From that point on, I embraced 8 weeks of physical and mental strain as I prepared for my moment in the ring. I trained six days a week, including two to three hard sparring sessions. I ran and sprinted on the treadmill, which isn’t so much physically tiring as it is mentally torturous to perform a task that feels so Sisyphean. I cut down on food to lose 15 pounds. 

And so that was just on the physical side. Mentally, I met fear and anxiety at almost every turn as my mind played out a thousand scenarios of what exactly might transpire in the ring on November 15th. Some days I felt confident, while other days my mind betrayed me and asked of itself, “How the fuck are you going to do this in front of all these people?” It was exhausting, no doubt. 

But I kept on. There was little else to do but keep on. The pressure of performing in front of an audience — one that expects great things from you as a coach, no less — demanded a training regimen commensurate to the stage at hand.

And so all the preparation — physical training and mental practice — culminated in a six-minute performance that saw me TKO my opponent. And for one glorious night I got to bask in the elemental joy derived from a favorable result that 8 weeks of nonstop work eventually led to. 

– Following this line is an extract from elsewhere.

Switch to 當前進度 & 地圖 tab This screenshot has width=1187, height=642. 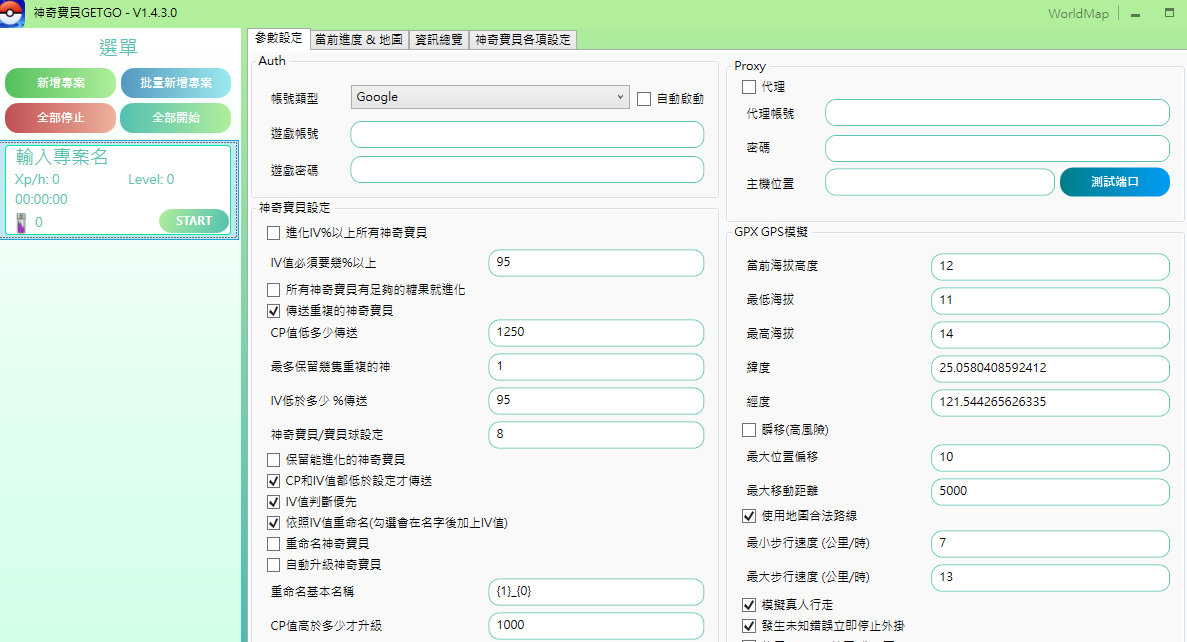[x=358, y=40]
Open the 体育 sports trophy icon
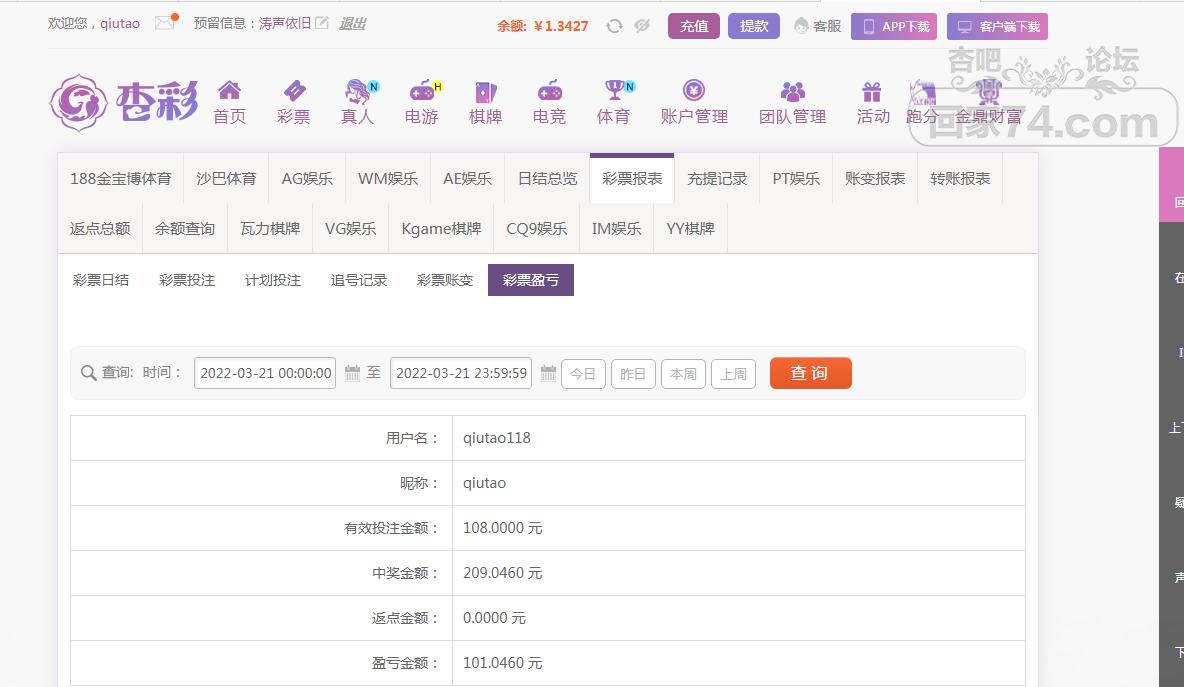The width and height of the screenshot is (1184, 687). (614, 92)
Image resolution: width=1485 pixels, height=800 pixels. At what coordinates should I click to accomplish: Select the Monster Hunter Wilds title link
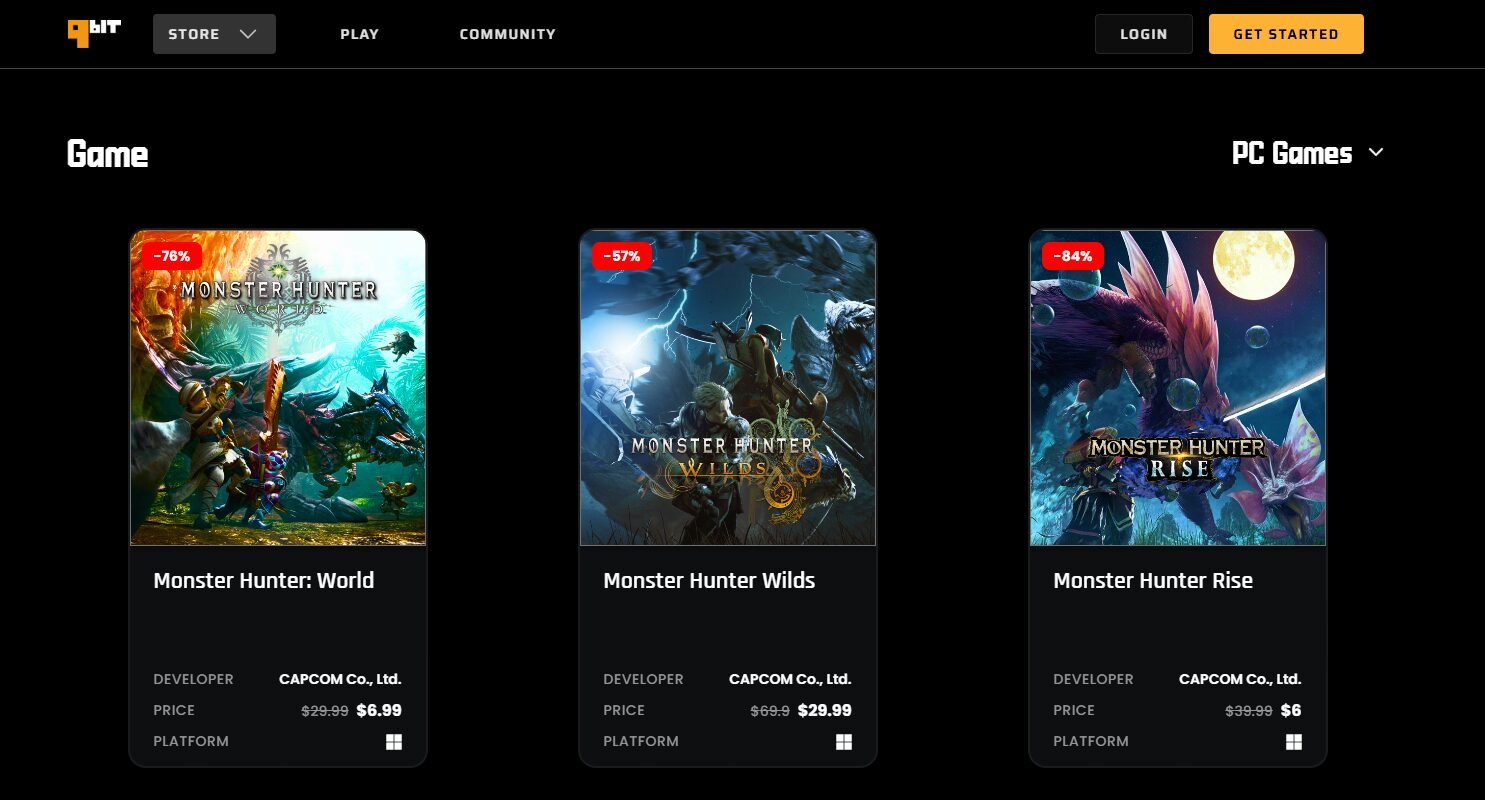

But in the days following the victory, there was a dramatic come-down. I felt empty again as the thing I’d be working toward for the last two months of my life was abruptly no more. What was I supposed to do with myself now? Where was I supposed to go? What was I meant to focus my time and energy on now? 

And it’s here that I realized a couple of clichés that still hold up: 

The journey is the destination. 
Idle hands are the devil’s workshop. 

The self-imposed suffering I had put myself through was the whole point. For 8 weeks, the decision to fight in front of all those people filled me with a singular purpose that arose in me a dormant hunger and determination. The end result was, in fact, immaterial. That there was a tangible goal, and that I strived for it and paid the daily toll with my blood, sweat and tears, was what counted and breathed meaning into my life.

And that says something to me about the human condition. Meaning is derived from work. And work can be joyful, but it is always work, and to work is to suffer. To suffer is to ultimately live because it presupposes a goal or conflict, which is the foundational structure of every story that has ever been told. There is no gripping movie where the main character has no goal to reach for, or a conflict to overcome. Humans are moved instinctively by conflict and the desire to resolve it, because the human spirit demands it — I think so that it can know itself experientially by moving through the distinction of dualities and dichotomies. In other words, striving for a goal requires a gap between where you are and where you want to be. And that gap of being is where the story unfolds. My soul wanted to experience itself as brave, or as a winner, or as a performer, etc. And so to become those things, I had to work — suffer — and be less than those things, so that I could journey into being them. That is where my soul found meaning, regardless of whether I raised my hand in victory, or hung my head in defeat.

All that is to say that life is lived in the gaps. The space between you and your goal is filled with suffering. And you must move through it with all your soul to achieve meaning and self-definition.